Nightmares could be an early warning system for the onset of autoimmune disorders in the brain.

A new study led by University of Cambridge public health researcher Melanie Sloan has found that bad dreams are one of the most common and early signs of a lupus flare-up.

In an online survey of 676 patients with lupus – technically known as systemic lupus erythematosus (SLE) – roughly a third of patients reported disrupted dreams in the year before other disease symptoms emerged.

The findings add to anecdotal reports that dreams and the brain's immune system are somehow intertwined.

"We have long been aware that alterations in dreaming may signify changes in physical, neurological and mental health, and can sometimes be early indicators of disease," says neurologist and study author Guy Leschziner from Guy's and St Thomas' Hospitals in London.

"However, this is the first evidence that nightmares may also help us monitor such a serious autoimmune condition like lupus, and is an important prompt to patients and clinicians alike that sleep symptoms may tell us about impending relapse."

SLE is a lifelong autoimmune disease of unknown cause that most often starts between the ages of 15 and 45. Every few years or so, it triggers intermittent flare-ups of painful joints, fever, chest pain, fatigue, or hair loss.

Not everyone with SLE develops neuropsychiatric symptoms during these flares. But for the roughly 40 percent who do, diagnosis and treatment is challenging, as symptoms like nightmares and hallucinations are subjective and many patients are hesitant to discuss them.

People with autoimmune diseases of the brain often experience vivid dreams that are emotionally charged, but these cognitive symptoms have tended to slip under the radar.

Recently, however, studies have shown that many who go on to develop Parkinson's disease (which is linked to autoimmune issues) are beset by distressing dreams for up to a decade before diagnosis.

Nightmares are also potentially predictive of dementia, which again, is linked to the immune system. And some patients with multiple sclerosis say their dreams turn nasty before a flare-up.

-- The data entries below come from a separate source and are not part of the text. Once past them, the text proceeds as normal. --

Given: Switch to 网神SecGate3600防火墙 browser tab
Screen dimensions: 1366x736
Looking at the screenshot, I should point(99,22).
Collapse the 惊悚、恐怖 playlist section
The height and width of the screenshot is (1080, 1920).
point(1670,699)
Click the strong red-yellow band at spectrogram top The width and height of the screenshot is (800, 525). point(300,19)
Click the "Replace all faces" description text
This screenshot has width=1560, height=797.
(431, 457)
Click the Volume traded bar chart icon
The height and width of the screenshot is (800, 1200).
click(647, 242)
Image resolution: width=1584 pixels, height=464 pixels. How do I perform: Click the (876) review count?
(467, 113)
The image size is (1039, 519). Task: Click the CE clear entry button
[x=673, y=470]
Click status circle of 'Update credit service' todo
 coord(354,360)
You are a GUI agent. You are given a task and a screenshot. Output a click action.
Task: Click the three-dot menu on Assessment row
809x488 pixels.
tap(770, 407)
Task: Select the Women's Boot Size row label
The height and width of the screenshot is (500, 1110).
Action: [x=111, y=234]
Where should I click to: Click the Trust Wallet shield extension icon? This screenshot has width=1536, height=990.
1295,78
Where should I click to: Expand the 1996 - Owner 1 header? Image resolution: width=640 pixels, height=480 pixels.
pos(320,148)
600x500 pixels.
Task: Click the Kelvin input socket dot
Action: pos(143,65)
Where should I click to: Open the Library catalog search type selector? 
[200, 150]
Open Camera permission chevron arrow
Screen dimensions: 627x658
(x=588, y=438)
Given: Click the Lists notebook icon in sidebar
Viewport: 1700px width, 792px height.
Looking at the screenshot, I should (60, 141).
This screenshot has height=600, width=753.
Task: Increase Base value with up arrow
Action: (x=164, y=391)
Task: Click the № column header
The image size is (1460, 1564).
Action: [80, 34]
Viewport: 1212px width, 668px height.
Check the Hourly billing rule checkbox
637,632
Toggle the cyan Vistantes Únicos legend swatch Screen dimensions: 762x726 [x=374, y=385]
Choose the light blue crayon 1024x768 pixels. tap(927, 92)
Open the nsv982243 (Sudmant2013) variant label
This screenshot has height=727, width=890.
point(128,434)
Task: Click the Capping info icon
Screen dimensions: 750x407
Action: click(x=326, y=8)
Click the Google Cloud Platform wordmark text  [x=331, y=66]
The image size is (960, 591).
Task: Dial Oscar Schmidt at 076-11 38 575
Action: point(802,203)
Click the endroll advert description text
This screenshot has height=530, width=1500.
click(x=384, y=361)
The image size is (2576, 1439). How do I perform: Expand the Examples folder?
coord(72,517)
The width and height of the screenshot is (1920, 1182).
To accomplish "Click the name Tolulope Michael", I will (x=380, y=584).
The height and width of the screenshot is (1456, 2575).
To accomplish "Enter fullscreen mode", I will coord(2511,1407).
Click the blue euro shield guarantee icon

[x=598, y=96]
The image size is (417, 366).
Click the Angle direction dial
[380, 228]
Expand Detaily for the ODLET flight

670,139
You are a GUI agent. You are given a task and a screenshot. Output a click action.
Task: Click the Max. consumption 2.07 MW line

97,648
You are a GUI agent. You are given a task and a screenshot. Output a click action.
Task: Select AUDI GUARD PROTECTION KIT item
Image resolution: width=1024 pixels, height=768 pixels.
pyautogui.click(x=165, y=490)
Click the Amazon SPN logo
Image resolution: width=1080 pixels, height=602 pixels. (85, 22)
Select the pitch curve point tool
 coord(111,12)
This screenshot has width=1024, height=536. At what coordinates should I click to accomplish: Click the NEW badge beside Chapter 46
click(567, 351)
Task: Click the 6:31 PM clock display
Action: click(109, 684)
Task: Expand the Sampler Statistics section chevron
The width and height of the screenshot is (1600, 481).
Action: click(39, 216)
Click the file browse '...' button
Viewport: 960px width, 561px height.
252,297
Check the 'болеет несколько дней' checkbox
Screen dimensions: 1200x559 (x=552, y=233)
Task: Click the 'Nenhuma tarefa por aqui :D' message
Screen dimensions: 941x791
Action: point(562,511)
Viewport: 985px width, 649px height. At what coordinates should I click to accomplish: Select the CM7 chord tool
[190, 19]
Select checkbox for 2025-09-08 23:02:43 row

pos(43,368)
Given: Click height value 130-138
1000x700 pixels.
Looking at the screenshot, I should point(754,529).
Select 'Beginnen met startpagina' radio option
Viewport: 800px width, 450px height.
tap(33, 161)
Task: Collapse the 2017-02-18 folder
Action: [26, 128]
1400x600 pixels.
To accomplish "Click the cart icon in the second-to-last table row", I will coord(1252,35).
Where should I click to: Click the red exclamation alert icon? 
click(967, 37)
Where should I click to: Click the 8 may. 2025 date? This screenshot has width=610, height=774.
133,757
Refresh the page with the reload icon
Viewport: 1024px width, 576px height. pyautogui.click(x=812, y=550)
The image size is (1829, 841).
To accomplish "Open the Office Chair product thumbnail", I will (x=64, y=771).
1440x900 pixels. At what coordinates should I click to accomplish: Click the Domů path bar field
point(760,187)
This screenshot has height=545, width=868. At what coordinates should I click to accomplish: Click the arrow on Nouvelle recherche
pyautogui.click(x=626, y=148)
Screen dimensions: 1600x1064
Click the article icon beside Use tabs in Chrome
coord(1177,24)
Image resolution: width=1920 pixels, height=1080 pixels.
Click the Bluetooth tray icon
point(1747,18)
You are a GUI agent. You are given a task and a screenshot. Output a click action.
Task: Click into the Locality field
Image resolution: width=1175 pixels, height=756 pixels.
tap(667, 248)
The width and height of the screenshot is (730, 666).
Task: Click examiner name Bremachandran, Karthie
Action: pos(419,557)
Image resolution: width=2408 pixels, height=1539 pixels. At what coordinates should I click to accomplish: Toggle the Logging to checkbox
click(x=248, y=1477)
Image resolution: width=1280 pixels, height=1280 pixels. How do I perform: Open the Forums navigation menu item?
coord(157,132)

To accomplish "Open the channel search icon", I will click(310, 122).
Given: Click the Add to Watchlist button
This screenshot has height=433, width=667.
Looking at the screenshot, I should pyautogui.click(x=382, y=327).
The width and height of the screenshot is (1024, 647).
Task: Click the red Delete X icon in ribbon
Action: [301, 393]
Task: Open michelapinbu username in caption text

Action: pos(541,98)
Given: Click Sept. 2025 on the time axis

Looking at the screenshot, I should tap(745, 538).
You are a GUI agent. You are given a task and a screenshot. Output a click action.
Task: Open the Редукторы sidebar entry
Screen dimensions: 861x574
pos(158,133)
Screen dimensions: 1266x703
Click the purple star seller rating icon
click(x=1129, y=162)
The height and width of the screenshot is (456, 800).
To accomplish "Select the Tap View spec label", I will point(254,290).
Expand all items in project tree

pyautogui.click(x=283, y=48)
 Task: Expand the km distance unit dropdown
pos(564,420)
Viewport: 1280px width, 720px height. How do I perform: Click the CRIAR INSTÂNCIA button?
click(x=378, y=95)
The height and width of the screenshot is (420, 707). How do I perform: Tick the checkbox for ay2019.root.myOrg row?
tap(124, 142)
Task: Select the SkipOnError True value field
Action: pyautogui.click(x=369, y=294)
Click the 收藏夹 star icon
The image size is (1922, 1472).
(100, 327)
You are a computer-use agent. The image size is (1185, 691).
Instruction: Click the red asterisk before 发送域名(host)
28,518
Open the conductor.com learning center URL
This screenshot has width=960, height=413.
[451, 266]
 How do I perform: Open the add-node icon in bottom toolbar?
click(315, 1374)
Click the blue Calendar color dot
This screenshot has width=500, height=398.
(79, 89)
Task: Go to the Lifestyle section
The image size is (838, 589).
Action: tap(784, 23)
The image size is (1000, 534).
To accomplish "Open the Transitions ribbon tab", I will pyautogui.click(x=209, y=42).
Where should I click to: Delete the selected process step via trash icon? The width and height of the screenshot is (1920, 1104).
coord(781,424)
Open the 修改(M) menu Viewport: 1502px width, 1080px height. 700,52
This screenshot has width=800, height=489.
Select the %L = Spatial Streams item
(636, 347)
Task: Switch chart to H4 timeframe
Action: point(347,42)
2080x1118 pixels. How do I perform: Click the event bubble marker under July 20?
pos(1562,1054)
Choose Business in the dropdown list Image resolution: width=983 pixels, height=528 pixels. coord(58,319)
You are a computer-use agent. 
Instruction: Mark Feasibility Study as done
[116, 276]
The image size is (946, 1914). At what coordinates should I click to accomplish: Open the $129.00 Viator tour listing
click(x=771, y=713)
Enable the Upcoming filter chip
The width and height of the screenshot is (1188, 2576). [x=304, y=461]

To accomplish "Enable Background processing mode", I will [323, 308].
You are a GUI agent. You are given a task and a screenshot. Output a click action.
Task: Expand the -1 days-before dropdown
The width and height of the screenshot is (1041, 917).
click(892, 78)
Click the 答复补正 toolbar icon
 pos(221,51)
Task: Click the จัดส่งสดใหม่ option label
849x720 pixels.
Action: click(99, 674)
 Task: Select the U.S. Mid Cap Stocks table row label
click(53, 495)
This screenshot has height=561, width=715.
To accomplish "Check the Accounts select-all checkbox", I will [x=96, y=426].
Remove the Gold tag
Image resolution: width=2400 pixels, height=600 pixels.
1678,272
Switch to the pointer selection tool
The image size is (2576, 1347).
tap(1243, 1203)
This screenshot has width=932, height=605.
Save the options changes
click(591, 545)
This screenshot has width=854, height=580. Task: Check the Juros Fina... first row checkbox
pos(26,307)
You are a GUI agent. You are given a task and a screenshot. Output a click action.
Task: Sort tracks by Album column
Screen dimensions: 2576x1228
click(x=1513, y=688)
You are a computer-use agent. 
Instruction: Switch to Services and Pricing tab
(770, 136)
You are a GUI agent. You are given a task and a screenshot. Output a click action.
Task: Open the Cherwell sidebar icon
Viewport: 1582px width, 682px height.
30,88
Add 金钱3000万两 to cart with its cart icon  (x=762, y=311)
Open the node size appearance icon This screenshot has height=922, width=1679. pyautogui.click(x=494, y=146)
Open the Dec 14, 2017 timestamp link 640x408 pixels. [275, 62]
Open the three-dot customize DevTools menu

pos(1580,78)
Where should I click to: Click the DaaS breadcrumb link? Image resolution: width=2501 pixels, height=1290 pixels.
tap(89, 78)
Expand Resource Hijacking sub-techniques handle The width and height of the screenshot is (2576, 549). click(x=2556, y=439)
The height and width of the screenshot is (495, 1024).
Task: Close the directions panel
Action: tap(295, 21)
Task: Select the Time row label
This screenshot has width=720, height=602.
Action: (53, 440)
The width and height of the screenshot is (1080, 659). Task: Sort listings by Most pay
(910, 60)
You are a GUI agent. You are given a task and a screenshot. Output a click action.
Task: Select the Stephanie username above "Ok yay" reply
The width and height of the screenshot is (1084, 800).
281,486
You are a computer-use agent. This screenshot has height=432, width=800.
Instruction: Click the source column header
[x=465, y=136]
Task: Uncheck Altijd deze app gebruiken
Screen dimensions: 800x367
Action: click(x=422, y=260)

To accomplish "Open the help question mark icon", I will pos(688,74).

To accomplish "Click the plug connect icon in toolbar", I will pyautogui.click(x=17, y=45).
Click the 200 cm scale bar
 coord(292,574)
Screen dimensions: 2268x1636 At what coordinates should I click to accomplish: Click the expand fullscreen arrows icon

The same now appears to be true for some people with lupus.

As well as the online survey, researchers conducted personal interviews with 69 people living with systemic autoimmune rheumatic disease, including lupus.

One respondent said their bad dreams during a lupus flare were so "horrific" that they saw "skin coming off people". "I think the more stress my body is under then the more vivid and bad the dreaming would be," they told researchers.

Another patient had a similar theory: "I came to the conclusion that [the nightmares are] probably me fighting my own system," they said.

Seeing as these experiences can be so emotionally charged, the researchers gently introduced hallucinations to the conversation by asking about 'daymares' – and some patients knew immediately what they were referring to.

"As soon as you said [daymare] it just made sense," one participant said. "It's like, not necessarily scary; it's just like you've had a dream and yet you're sitting awake in the garden… it's like feeling really disorientated. The nearest thing I can think of is that I feel like I'm Alice in Wonderland."

Just before experiencing these daymares, the online survey found over 60 percent of respondents reported increasingly disrupted night-time dreaming.

Such findings support recent clinical observations made by two of the study authors, Sloan and rheumatologist David D'Cruz from Kings College London, who noted that asking lupus patients about nightmares "elicits a startling response".

"For many years, I have discussed nightmares with my lupus patients and thought that there was a link with their disease activity," says D'Cruz of the new findings.

"This research provides evidence of this, and we are strongly encouraging more doctors to ask about nightmares and other neuropsychiatric symptoms."

The team also surveyed clinicians on their understanding of lupus. Only one rheumatologist had considered dreams to be potentially related to lupus flares, but the majority of experts were open to asking patients about their nightmares to possibly catch and treat flares earlier.

Our dreams really could be telling us something. Even scientists suspect it.

The study was published in eClinicalMedicine.